▶ [Material for this exercise]
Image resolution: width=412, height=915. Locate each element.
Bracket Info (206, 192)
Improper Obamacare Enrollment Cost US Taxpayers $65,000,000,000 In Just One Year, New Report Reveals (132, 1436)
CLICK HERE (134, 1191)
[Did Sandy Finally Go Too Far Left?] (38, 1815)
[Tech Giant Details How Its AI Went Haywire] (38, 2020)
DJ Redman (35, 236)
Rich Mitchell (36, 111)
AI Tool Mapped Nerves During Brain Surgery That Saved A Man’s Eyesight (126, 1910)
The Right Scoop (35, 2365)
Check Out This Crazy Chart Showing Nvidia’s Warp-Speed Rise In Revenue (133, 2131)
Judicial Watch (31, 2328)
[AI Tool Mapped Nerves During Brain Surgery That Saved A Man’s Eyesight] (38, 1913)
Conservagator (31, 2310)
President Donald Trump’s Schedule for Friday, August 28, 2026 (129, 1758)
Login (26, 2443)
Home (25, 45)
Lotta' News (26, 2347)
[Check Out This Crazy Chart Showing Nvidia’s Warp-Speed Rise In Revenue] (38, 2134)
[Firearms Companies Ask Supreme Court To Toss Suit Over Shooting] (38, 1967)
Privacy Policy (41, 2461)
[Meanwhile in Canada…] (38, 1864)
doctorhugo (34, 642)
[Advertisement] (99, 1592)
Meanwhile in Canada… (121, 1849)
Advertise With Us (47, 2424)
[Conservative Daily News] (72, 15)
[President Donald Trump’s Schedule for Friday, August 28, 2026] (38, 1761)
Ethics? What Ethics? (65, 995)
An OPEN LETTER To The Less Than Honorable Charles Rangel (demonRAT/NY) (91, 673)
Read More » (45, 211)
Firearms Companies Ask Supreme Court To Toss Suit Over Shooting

▶ [Exercise objective] Print out, without change, each line from the line holding "[Advertisement] (99, 1592)" to the final line of the material.

▶ [Task output]
[Advertisement] (99, 1592)
Meanwhile in Canada… (121, 1849)
Advertise With Us (47, 2424)
[Conservative Daily News] (72, 15)
[President Donald Trump’s Schedule for Friday, August 28, 2026] (38, 1761)
Ethics? What Ethics? (65, 995)
An OPEN LETTER To The Less Than Honorable Charles Rangel (demonRAT/NY) (91, 673)
Read More » (45, 211)
Firearms Companies Ask Supreme Court To Toss Suit Over Shooting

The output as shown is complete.